Objective
Count the lines of the records below that contain the string "Expand", treating uppercase and lowercase as different. Give only the number.

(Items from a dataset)

+ + + + + + +

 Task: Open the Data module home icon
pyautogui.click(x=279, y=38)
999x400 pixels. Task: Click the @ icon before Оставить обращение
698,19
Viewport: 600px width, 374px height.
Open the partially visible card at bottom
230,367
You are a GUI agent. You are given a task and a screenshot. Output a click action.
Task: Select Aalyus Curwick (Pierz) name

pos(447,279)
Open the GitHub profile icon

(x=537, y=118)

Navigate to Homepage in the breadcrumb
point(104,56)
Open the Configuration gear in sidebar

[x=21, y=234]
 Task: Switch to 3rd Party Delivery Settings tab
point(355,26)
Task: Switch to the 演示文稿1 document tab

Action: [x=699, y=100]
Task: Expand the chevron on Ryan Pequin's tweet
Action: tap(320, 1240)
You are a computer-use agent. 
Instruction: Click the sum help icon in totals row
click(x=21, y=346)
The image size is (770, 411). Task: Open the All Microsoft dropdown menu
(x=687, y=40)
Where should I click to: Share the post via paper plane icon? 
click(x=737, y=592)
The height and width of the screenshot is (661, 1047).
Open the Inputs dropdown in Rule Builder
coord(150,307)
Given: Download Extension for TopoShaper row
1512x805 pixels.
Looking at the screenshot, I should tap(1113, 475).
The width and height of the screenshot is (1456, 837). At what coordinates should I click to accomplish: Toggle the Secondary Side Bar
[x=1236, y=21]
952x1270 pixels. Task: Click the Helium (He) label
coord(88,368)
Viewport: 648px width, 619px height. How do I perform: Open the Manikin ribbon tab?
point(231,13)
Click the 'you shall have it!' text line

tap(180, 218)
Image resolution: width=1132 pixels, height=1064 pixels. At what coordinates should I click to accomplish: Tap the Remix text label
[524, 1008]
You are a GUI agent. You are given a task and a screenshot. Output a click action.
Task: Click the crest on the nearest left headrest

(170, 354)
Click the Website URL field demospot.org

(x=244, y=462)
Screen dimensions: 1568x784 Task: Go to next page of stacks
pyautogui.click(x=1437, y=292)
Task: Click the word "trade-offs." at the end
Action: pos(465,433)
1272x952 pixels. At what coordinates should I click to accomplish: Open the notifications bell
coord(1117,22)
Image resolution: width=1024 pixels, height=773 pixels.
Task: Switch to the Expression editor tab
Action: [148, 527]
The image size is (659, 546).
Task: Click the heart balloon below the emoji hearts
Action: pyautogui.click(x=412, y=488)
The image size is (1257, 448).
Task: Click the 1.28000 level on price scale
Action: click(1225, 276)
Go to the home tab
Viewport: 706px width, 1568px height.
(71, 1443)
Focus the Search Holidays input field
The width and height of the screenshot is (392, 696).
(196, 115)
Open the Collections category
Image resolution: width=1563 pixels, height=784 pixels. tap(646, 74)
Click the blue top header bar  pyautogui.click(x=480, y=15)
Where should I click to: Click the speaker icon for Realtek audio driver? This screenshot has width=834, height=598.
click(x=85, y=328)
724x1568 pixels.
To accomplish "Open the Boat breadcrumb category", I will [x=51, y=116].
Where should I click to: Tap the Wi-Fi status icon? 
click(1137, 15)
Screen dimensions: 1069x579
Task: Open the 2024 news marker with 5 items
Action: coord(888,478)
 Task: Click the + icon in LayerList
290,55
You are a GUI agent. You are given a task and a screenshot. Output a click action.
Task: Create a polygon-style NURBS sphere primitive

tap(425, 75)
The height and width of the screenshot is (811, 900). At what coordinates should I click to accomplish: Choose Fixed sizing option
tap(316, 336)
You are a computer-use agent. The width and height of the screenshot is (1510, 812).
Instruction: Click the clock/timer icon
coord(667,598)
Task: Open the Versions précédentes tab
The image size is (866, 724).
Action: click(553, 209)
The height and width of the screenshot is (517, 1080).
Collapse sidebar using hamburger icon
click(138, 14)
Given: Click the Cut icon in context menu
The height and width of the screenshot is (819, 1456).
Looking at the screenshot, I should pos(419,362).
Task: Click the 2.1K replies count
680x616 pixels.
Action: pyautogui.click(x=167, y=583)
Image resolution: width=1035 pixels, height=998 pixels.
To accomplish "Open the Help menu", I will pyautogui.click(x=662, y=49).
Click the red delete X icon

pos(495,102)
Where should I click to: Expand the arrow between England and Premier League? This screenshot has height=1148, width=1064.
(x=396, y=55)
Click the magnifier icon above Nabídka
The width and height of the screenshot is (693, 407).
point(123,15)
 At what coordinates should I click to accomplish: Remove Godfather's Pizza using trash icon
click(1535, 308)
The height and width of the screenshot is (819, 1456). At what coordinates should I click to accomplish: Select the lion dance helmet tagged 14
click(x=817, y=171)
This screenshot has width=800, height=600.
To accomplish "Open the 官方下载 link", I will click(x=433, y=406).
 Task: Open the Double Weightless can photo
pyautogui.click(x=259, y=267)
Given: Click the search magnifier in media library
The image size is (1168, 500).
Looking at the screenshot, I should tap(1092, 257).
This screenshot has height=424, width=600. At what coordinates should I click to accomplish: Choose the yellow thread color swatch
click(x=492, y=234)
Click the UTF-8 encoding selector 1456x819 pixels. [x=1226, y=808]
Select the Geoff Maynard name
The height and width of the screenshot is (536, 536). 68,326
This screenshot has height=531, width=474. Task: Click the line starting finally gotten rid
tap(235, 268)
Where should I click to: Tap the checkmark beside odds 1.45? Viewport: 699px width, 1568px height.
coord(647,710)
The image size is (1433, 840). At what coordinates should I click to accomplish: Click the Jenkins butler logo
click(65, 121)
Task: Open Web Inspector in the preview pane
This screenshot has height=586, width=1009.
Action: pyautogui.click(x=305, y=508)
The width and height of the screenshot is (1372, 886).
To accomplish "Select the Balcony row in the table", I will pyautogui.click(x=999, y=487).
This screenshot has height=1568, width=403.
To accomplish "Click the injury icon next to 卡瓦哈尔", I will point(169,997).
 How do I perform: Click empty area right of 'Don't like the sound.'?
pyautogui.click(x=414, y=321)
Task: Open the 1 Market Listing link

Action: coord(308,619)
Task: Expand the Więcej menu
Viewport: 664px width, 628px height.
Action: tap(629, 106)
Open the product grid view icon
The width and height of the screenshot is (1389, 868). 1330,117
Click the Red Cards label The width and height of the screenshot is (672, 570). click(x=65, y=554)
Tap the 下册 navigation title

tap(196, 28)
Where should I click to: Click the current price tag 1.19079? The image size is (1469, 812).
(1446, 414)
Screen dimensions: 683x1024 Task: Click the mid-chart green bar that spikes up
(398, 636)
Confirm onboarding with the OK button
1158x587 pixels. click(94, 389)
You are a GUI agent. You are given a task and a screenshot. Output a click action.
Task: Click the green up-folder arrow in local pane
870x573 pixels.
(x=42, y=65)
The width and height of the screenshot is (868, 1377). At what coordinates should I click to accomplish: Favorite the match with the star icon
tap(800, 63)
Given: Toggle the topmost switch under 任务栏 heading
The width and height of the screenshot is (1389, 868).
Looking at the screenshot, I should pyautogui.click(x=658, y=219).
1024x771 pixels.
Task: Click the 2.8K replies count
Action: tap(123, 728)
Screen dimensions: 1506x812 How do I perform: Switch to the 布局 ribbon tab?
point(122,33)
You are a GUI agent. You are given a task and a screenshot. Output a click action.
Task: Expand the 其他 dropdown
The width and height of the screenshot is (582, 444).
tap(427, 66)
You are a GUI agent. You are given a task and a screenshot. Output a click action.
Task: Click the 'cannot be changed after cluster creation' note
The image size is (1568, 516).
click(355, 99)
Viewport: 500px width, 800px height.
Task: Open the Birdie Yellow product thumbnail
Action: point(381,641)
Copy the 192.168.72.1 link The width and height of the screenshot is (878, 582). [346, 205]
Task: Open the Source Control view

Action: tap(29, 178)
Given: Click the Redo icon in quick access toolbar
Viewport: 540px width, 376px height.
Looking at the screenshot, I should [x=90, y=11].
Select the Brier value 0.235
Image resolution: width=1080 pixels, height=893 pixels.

+ + + + + + +

Result for this task
4